In several key regions, studies and satellite data indicate that desert expansion has slowed, halted, or even reversed since the 1990s. While not every area shows the same progress, overall vegetation cover in many formerly degrading zones has increased, and some deserts are no longer advancing as rapidly as they once did.

Are all of the trees planted since the 1990s still alive?

No. A significant number of trees did not survive, especially in early projects that used less suitable species or planting densities. However, enough have taken root—and been complemented by shrubs and grasses—that large areas of land have stabilized and greened compared with past decades.

Does planting trees alone solve desertification?

No. Trees are a powerful tool, but they must be part of a broader strategy that includes sustainable water use, improved grazing and farming practices, protection of native vegetation, and adaptation to climate change.

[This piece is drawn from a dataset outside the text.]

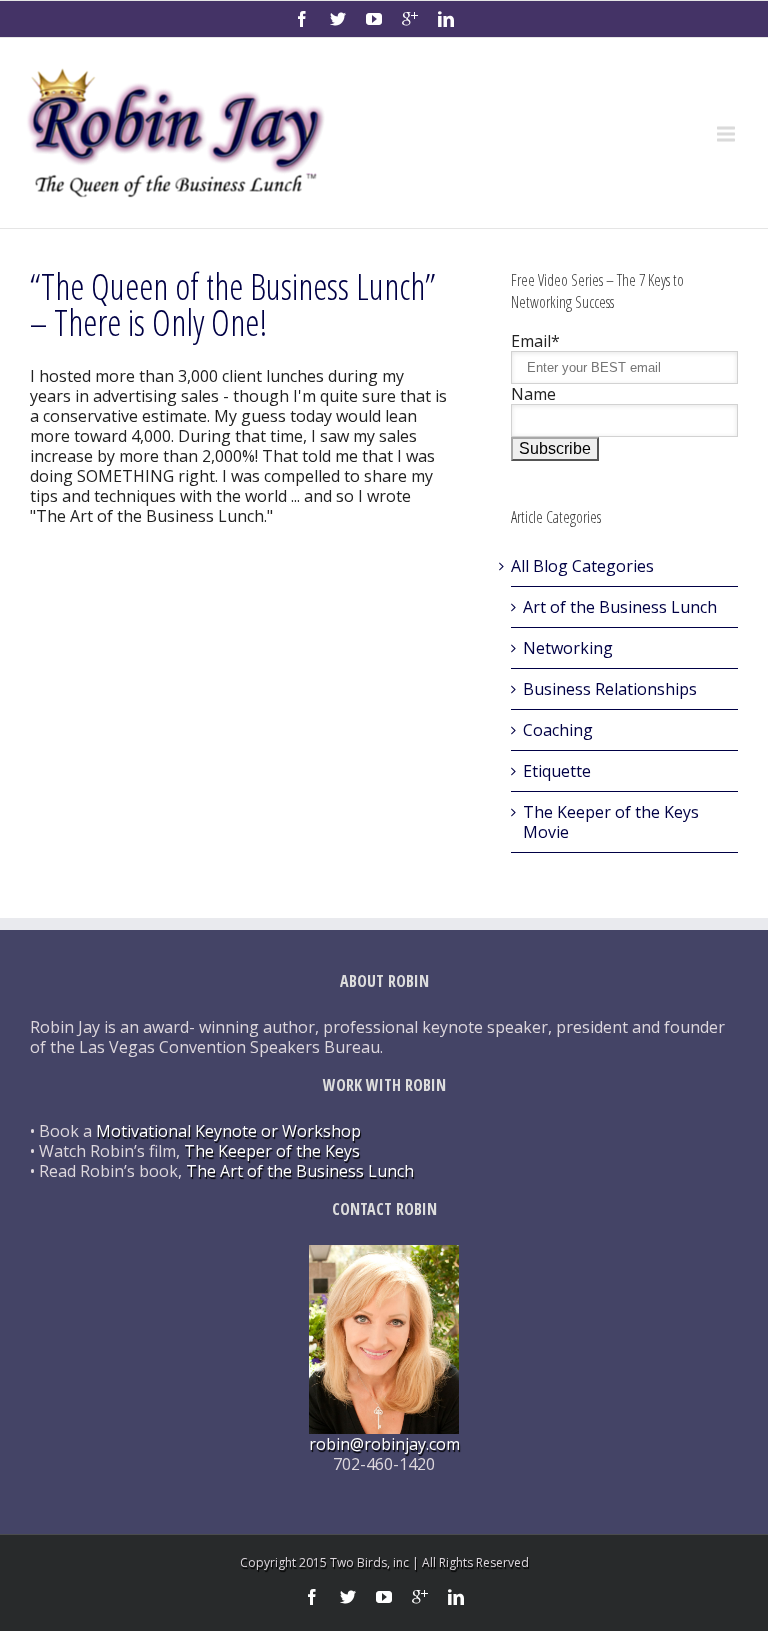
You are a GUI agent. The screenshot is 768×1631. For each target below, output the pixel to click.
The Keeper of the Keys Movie (611, 822)
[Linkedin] (446, 19)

Where these elements work together, restoration is much more likely to last.

What kinds of trees and plants are used in China’s anti-desertification projects?

Projects increasingly favor drought-tolerant, locally adapted species such as various poplars, willows, pines, sea-buckthorn, and native shrubs and grasses. The mix depends on local conditions—soil type, rainfall, wind patterns, and salinity—rather than a one-size-fits-all approach.

Can other countries replicate China’s “Great Green Wall” approach?

Many aspects can be adapted—large-scale planting, community involvement, integration of science and local knowledge. However, each country needs to design its own strategy based on local climates, cultures, and land-use histories. The core idea is not to copy China tree for tree, but to learn from its successes and mistakes when planning restoration elsewhere.